** START **
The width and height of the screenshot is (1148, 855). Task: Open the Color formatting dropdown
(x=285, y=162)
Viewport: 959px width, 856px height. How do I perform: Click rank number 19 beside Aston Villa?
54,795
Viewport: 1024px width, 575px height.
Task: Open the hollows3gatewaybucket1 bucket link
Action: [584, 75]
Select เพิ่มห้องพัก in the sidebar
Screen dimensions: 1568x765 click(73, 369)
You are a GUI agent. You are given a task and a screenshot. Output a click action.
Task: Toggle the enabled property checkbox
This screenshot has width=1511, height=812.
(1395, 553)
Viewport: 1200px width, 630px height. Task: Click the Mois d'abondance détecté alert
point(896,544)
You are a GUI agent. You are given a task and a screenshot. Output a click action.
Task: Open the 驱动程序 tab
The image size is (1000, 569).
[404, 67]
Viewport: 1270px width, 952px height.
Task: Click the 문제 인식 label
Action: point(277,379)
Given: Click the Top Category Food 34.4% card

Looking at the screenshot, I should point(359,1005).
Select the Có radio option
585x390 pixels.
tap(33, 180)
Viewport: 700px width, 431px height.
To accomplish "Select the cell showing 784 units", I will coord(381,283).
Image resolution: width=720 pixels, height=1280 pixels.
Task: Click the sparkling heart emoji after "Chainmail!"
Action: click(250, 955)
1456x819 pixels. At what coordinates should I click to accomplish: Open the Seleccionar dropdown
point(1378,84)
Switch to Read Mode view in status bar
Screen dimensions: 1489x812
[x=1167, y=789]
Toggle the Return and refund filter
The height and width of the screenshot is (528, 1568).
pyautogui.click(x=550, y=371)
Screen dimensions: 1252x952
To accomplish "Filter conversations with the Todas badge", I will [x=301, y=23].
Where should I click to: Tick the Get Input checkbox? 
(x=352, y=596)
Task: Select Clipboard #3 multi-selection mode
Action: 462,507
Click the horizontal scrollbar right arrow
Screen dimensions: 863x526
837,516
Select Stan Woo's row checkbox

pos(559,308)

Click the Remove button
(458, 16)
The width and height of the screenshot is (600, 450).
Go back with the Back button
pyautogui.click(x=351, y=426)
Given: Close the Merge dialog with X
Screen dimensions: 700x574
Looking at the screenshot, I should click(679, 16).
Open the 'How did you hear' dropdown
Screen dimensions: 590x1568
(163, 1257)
** END **
Reproduce all of the entries above verbatim, line for line and in their original order.

#### [WRITTEN RESPONSE]
The width and height of the screenshot is (1148, 855). Task: Open the Color formatting dropdown
(x=285, y=162)
Viewport: 959px width, 856px height. How do I perform: Click rank number 19 beside Aston Villa?
54,795
Viewport: 1024px width, 575px height.
Task: Open the hollows3gatewaybucket1 bucket link
Action: [584, 75]
Select เพิ่มห้องพัก in the sidebar
Screen dimensions: 1568x765 click(73, 369)
You are a GUI agent. You are given a task and a screenshot. Output a click action.
Task: Toggle the enabled property checkbox
This screenshot has width=1511, height=812.
(1395, 553)
Viewport: 1200px width, 630px height. Task: Click the Mois d'abondance détecté alert
point(896,544)
You are a GUI agent. You are given a task and a screenshot. Output a click action.
Task: Open the 驱动程序 tab
The image size is (1000, 569).
[404, 67]
Viewport: 1270px width, 952px height.
Task: Click the 문제 인식 label
Action: point(277,379)
Given: Click the Top Category Food 34.4% card

Looking at the screenshot, I should point(359,1005).
Select the Có radio option
585x390 pixels.
tap(33, 180)
Viewport: 700px width, 431px height.
To accomplish "Select the cell showing 784 units", I will coord(381,283).
Image resolution: width=720 pixels, height=1280 pixels.
Task: Click the sparkling heart emoji after "Chainmail!"
Action: click(250, 955)
1456x819 pixels. At what coordinates should I click to accomplish: Open the Seleccionar dropdown
point(1378,84)
Switch to Read Mode view in status bar
Screen dimensions: 1489x812
[x=1167, y=789]
Toggle the Return and refund filter
The height and width of the screenshot is (528, 1568).
pyautogui.click(x=550, y=371)
Screen dimensions: 1252x952
To accomplish "Filter conversations with the Todas badge", I will [x=301, y=23].
Where should I click to: Tick the Get Input checkbox? 
(x=352, y=596)
Task: Select Clipboard #3 multi-selection mode
Action: 462,507
Click the horizontal scrollbar right arrow
Screen dimensions: 863x526
837,516
Select Stan Woo's row checkbox

pos(559,308)

Click the Remove button
(458, 16)
The width and height of the screenshot is (600, 450).
Go back with the Back button
pyautogui.click(x=351, y=426)
Given: Close the Merge dialog with X
Screen dimensions: 700x574
Looking at the screenshot, I should click(679, 16).
Open the 'How did you hear' dropdown
Screen dimensions: 590x1568
(163, 1257)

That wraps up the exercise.